WHAT THE TASK REQUIRES: Copy all lines containing the string "Conditions" from the records below.

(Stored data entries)
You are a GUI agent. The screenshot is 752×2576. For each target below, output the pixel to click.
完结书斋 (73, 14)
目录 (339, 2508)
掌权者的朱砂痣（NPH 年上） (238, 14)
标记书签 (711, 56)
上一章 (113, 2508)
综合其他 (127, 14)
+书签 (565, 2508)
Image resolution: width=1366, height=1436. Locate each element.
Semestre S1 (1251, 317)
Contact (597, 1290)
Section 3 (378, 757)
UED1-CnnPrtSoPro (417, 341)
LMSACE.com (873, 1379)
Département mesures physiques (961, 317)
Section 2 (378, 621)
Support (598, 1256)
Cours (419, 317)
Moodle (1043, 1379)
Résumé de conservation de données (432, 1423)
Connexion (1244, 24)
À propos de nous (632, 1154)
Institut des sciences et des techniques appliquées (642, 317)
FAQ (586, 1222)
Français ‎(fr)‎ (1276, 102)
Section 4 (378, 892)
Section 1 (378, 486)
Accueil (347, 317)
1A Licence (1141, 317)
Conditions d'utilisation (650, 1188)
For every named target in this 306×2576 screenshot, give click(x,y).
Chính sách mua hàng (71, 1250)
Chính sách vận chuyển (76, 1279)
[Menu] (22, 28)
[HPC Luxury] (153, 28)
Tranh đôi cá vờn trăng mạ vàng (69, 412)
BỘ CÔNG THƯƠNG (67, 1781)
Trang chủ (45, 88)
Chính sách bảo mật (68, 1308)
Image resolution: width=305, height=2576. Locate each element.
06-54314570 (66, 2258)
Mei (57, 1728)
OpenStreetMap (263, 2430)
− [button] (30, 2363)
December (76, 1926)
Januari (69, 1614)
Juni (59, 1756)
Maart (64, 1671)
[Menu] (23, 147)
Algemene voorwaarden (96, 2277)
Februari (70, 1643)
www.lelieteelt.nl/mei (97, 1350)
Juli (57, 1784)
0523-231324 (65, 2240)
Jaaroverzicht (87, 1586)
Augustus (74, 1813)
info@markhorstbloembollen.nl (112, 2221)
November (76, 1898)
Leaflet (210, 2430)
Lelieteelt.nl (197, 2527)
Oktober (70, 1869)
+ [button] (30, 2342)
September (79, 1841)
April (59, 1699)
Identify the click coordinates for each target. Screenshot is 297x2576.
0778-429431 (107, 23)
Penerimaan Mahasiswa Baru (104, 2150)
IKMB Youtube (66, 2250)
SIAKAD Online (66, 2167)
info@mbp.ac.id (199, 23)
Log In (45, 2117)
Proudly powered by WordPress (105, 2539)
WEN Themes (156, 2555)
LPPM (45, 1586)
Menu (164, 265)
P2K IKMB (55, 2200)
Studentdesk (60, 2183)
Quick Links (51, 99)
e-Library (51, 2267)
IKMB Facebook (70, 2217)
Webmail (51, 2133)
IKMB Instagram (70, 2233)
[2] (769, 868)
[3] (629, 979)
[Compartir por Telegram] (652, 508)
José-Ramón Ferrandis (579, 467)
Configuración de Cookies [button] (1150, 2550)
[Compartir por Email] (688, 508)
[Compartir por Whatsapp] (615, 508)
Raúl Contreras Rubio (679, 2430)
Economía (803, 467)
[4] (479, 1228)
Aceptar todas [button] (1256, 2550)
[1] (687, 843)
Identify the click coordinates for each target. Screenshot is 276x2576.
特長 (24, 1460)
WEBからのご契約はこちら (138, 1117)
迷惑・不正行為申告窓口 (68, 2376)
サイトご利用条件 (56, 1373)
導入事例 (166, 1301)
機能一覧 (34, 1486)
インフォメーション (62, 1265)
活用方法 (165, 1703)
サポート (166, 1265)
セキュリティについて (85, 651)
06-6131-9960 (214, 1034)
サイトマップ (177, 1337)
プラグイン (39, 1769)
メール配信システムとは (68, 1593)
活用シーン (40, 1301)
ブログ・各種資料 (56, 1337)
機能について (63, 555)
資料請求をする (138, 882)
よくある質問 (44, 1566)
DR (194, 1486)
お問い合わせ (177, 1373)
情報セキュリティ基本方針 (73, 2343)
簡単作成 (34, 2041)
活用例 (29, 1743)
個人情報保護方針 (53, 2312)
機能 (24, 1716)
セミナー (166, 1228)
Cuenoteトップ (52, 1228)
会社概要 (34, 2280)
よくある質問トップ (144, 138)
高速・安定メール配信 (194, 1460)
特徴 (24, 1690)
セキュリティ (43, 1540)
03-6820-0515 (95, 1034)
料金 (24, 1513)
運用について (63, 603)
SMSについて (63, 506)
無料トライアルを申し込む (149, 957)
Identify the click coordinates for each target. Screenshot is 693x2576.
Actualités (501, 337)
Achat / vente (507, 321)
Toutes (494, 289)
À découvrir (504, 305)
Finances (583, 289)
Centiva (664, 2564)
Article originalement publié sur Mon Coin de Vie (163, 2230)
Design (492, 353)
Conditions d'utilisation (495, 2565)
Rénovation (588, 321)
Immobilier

RESPONSE:
Conditions d'utilisation (650, 1188)
Conditions d'utilisation (495, 2565)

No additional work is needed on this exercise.